Platô que dá acesso às galerias funciona como área de transição e descobrimento.

O acesso às galerias se dá por uma grande porta de vidro (de 2,2 m de largura x 2,6 de altura), que se abre sobre um platô. “Ele funciona como um espaço de transição, de descobrimento das galerias”, explica o arquiteto. Isso porque a estrutura está acima do nível da área de exposição da SIM Galeria, no primeiro piso, e dá acesso à escada que leva à Simões de Assis Galeria, que ocupa o segundo piso do imóvel.

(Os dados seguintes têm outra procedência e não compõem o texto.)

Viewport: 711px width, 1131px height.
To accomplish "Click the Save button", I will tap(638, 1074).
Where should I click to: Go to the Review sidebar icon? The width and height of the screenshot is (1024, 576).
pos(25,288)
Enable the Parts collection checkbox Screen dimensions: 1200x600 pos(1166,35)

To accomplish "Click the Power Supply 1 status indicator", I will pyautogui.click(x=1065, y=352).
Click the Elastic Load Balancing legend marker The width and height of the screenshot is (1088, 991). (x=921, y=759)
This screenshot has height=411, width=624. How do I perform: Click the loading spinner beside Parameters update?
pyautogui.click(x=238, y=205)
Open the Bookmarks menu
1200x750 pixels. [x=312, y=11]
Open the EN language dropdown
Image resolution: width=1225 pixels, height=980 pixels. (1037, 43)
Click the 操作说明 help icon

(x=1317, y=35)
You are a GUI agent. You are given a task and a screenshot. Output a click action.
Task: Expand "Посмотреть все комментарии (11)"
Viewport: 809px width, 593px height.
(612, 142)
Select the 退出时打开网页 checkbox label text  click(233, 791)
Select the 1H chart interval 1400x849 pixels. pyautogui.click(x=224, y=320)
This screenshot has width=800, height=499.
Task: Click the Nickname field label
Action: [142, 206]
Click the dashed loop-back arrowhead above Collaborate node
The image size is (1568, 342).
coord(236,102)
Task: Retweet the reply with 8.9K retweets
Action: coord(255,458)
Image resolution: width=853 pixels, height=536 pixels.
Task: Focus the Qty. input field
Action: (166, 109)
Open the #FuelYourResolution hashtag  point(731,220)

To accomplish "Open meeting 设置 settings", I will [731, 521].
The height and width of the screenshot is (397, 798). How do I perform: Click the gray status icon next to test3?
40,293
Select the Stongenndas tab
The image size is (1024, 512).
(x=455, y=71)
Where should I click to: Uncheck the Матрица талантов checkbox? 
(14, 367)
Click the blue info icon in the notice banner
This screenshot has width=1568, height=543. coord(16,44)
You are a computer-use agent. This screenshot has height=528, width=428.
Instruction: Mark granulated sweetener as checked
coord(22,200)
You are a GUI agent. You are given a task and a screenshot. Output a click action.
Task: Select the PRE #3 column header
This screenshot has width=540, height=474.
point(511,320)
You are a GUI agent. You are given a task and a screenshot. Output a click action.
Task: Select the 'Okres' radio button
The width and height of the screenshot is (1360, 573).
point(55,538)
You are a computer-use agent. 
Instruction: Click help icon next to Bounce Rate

Traineis (sistema modular deslizante) de aço e tela aramada complementam o projeto. Ao mesmo tempo em que guardam as obras, eles permitem aos visitantes se surpreenderem com a beleza das telas que não estão expostas nas paredes das galerias. “O projeto foi baseado na simplicidade. Ele tem beleza e elegância em uma linguagem moderna”, resume Lacerda.

Trainéis em aço guardam as obras ao mesmo tempo em que surpreendem os visitantes que se aventuram a deslizá-los.

Exposições

Para marcar a inauguração, as galerias apresentam exposições paralelas e simultâneas que podem ser visitadas até o próximo dia 19 de maio. Na SIM Galeria, a mostra “Zonas de Gatilho” traz obras assinadas pela fotógrafa francesa radicada em São Paulo Julia Kater. “Ela tem um trabalho prestigiado e é representada com exclusividade pela galeria”, destaca Waldir Simões de Assis Filho.

A Simões de Assis, por sua vez, apresenta obras do artista uruguaio Carmelo Arden Quin. “É uma exposição [com caráter] museológico, pois reúne obras da década de 1940 até os anos 2000. É um artista que tem obras expostas nas principais coleções do mundo”, acrescenta.